Biblical intimacy avoids the world’s view which is sex driven to being victorious living through shared discussion, shared silence, shared history, yes, shared trials and heartaches, as well as shared joys.
The marriage couple who builds on the Biblical essentials has a husband who knows his “responsibility is to love his Lord so deeply and accept his [God given call] so completely that he gives himself to his wife without conditions. A marriage surrendered to the Lordship of Christ has a wife who knows her “responsibility to respect her husband so much that she gives herself to her husband without hesitations [every part of her life].” (Marriage, From Surviving to Thriving, Swindoll)

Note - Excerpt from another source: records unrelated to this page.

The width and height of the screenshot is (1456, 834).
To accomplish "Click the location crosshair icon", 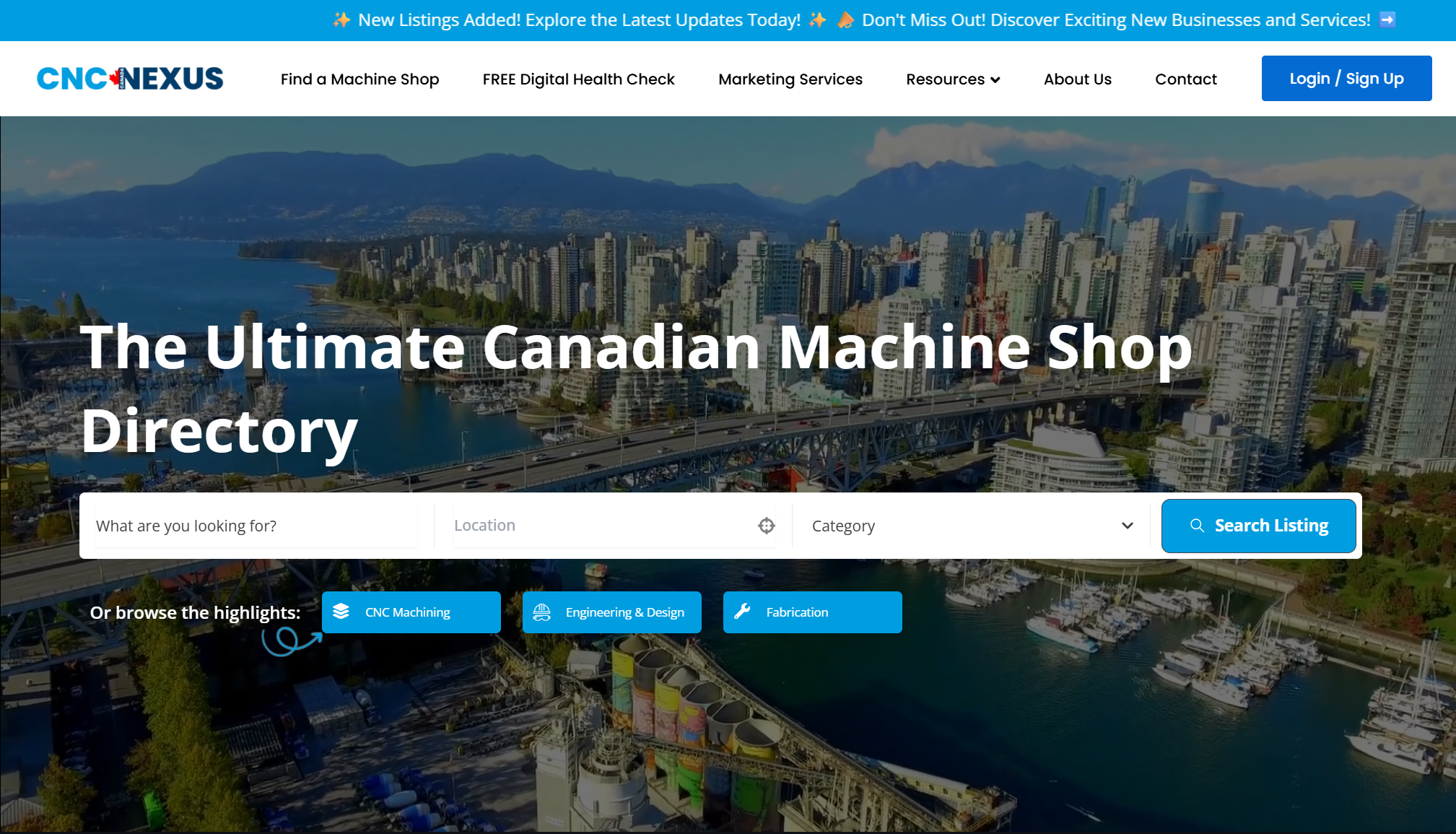I will coord(766,526).
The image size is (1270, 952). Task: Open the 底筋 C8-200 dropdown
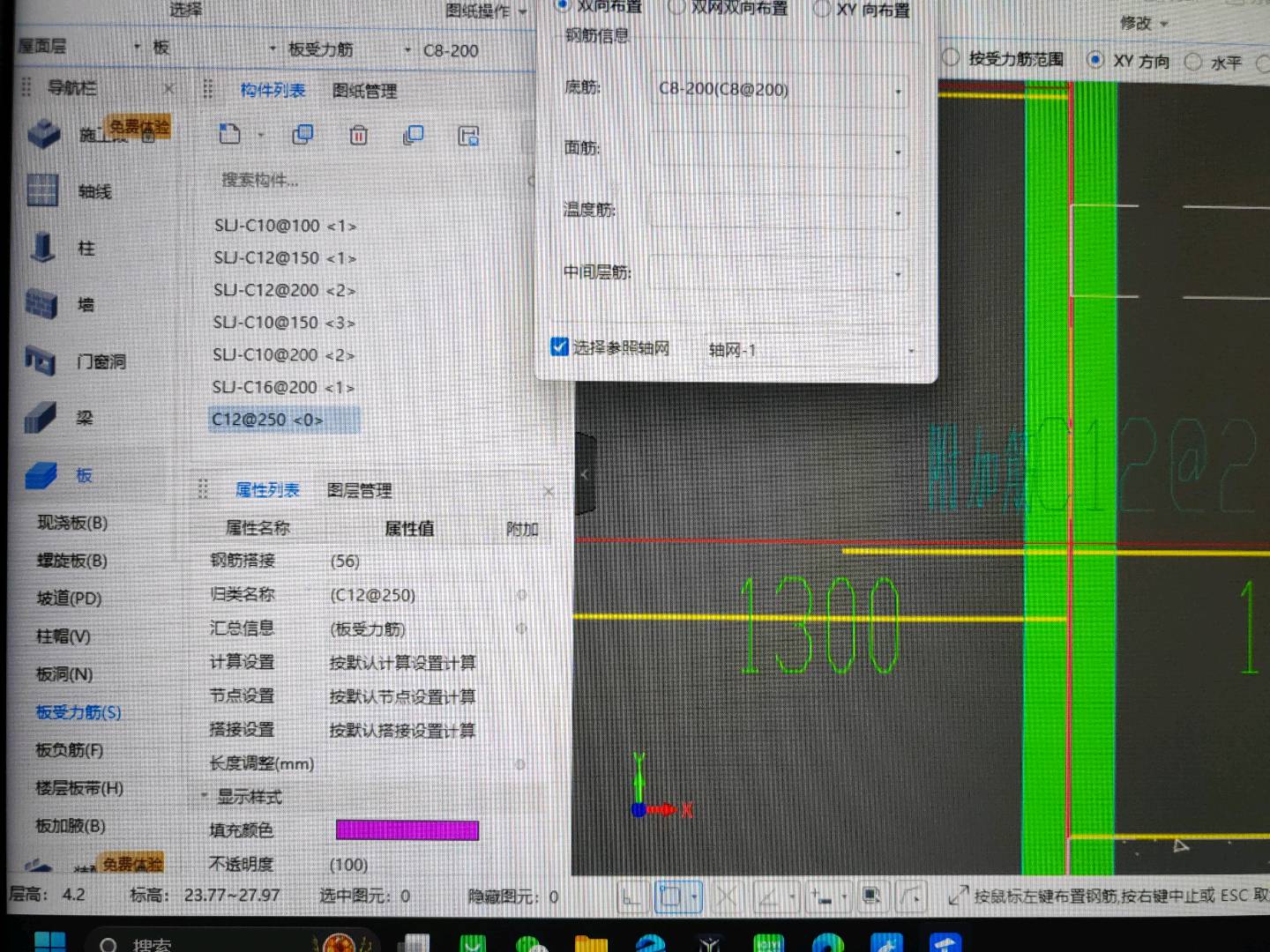898,91
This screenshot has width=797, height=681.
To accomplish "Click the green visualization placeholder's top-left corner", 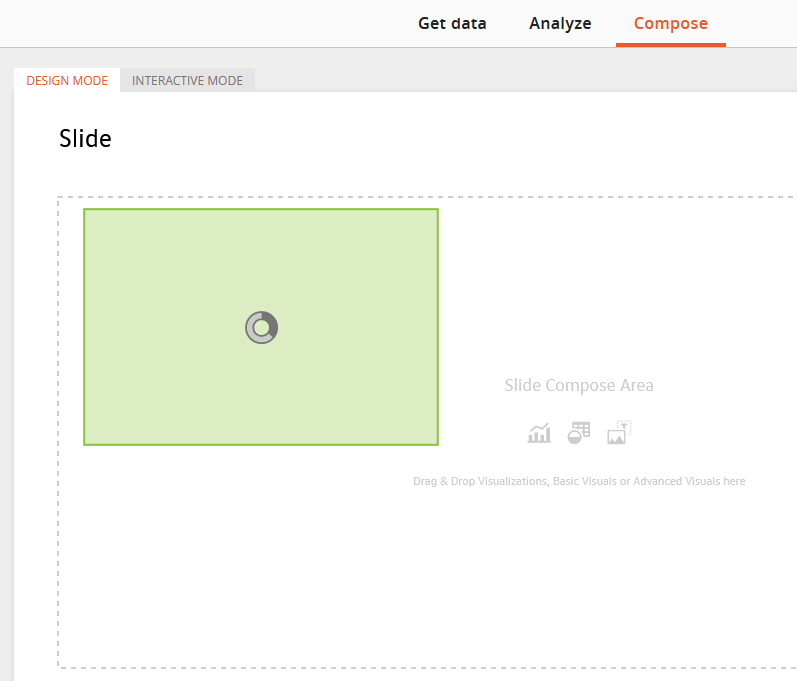I will (x=85, y=210).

God’s call for marriage is intimacy, not familiarity. Gordon Lester wrote, “Familiarity and intimacy are not the same. Each has a value in life, certainly in married life, but one is no substitute for the other. If one is confused for the other, we have the basis for major human and marital unrest. In marriage, familiarity is inescapable. It happens almost imperceptibly. Intimacy is usually hard to come by. It must be deliberately sought and opened up and responded to. Familiarity brings a degree of ease and comfort. Intimacy excitingly searches for deep understanding and personal appreciation.”
Make it a point to avoid sin that destroys intimacy and surrender to God’s will for marriage so intimacy may be experienced often and enjoyed.